# Got an email from the NRA today....



## wis_archer (Jul 27, 2007)

Yes now they are going after assisted opening knives.

What is ridicules is that there is ZERO reason to ban any kind of knife! I am pretty darn sure if a person is stabbed with an auto-knife, or with a fixed blade, it won't inflict a different wound!.


----------



## rodney482 (Aug 31, 2004)

knife laws are a little outdated.

You can carry any handgun you like in Indiana as long as you have a PPP, yet you can not carry a switchblade???????


----------



## 4 - blade fixed (Jul 31, 2006)

It is easier for this country to do what they want when they have the people totally dis armed. Trust me, it is coming. They will be coming after our archery next!! The next time when we vote for our president, their won't be any voting, we will have our dictator. It is coming!!!!!!!


----------



## Tax Lawyer (Feb 5, 2003)

That's ridiculous.....I carry a Spyderco Stretch all the time.


----------



## El Boone (May 25, 2009)

They can have my knife when they pry it from my cold, dead, hands........than theyll have to use two hands to open it.


Whats next? Baseball bats, tire irons?


----------



## Moon (Jul 16, 2006)

*This country is headed towards the European*

model. Virtually no hunting and no gun ownership, except for crooks of course.
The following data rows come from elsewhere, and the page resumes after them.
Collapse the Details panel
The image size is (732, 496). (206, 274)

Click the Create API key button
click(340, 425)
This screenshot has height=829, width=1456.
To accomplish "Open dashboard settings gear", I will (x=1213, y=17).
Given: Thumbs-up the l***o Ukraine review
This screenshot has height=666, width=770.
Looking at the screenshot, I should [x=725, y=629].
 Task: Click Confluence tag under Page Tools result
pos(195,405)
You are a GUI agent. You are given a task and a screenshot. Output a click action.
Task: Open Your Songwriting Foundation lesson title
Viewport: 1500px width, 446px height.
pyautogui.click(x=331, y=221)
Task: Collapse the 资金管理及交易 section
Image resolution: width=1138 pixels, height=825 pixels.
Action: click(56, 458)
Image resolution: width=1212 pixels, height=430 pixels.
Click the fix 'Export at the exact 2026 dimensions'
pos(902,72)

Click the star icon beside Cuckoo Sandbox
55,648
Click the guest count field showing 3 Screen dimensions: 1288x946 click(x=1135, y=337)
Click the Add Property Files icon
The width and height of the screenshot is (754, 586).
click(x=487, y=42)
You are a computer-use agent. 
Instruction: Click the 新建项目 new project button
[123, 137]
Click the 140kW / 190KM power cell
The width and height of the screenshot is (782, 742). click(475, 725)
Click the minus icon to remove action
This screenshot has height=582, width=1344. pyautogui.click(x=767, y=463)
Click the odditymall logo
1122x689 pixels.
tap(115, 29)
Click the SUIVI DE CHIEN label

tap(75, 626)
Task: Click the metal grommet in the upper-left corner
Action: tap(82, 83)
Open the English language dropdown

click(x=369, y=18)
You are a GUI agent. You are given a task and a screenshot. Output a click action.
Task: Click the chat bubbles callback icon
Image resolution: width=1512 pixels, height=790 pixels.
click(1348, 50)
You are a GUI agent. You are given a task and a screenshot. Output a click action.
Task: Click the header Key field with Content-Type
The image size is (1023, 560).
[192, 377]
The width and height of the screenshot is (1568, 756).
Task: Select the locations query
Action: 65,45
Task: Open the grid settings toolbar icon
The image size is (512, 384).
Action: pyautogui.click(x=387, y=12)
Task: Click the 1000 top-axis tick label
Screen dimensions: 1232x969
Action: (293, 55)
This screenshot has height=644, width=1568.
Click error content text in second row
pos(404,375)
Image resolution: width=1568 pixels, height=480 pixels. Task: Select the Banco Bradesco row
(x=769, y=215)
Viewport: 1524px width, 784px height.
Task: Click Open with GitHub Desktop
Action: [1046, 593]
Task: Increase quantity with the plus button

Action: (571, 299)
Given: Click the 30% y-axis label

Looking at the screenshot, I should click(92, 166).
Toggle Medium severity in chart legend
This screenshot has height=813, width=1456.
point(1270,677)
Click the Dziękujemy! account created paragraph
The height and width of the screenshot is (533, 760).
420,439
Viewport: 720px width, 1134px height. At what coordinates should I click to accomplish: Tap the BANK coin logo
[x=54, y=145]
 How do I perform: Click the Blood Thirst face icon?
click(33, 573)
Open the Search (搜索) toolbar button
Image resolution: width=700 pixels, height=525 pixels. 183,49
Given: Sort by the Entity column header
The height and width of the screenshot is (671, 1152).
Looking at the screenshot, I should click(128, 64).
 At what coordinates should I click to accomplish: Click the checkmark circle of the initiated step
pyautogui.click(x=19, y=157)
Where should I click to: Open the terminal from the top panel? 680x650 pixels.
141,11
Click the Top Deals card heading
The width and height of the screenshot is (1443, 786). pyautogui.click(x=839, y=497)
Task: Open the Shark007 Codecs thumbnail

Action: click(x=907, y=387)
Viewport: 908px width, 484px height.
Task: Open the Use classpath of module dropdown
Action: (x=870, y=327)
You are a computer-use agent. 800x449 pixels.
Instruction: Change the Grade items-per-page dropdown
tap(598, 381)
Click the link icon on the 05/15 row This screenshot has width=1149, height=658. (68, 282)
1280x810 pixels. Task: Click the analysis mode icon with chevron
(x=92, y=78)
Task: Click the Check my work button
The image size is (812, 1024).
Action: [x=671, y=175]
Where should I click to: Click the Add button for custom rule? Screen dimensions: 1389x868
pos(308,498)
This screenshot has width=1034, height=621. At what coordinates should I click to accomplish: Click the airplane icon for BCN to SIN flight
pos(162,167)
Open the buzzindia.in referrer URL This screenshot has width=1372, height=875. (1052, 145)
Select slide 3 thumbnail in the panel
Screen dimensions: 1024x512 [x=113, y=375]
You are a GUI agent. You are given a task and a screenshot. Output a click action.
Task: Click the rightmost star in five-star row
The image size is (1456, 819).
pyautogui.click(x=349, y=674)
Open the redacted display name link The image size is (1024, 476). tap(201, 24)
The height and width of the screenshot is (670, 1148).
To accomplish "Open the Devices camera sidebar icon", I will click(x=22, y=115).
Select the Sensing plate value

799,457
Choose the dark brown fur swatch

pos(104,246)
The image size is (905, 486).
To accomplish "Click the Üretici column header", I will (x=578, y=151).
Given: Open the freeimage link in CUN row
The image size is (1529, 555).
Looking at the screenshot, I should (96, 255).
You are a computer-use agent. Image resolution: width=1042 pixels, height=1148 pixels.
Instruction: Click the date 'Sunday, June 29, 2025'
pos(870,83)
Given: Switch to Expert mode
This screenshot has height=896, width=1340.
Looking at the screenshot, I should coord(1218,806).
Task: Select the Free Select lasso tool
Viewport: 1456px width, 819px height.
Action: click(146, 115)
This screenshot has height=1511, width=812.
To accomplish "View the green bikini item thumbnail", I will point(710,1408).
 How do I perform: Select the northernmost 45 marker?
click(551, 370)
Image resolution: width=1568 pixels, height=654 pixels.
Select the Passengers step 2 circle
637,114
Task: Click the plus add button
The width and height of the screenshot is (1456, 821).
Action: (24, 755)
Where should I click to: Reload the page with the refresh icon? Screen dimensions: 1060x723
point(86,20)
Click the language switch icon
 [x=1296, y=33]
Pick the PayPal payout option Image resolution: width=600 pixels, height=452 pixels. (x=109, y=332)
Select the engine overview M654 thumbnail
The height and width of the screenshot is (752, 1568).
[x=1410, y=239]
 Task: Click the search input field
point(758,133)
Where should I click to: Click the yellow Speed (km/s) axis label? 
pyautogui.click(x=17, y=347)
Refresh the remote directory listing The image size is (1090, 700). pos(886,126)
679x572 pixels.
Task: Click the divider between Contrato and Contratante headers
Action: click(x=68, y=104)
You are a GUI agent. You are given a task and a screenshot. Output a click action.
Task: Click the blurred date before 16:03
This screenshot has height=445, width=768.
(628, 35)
A few more years with liberals in power....................


----------



## sawtoothscream (Apr 19, 2008)

idc anymore. there is no way in heck im giving up anything of mine. thats that. 
wont stop hunting
wont stop shooting bows/ guns
wont stop buying knives
wont give up any guns or bows or knives


i have to the right to protect myself and there trying to now take that away. government is garbage. a bunch of rich dumb a** that will do anything to make themselves richer.


----------



## noonesbusiness3 (Feb 13, 2009)

finally ppl as upset about this as i am


----------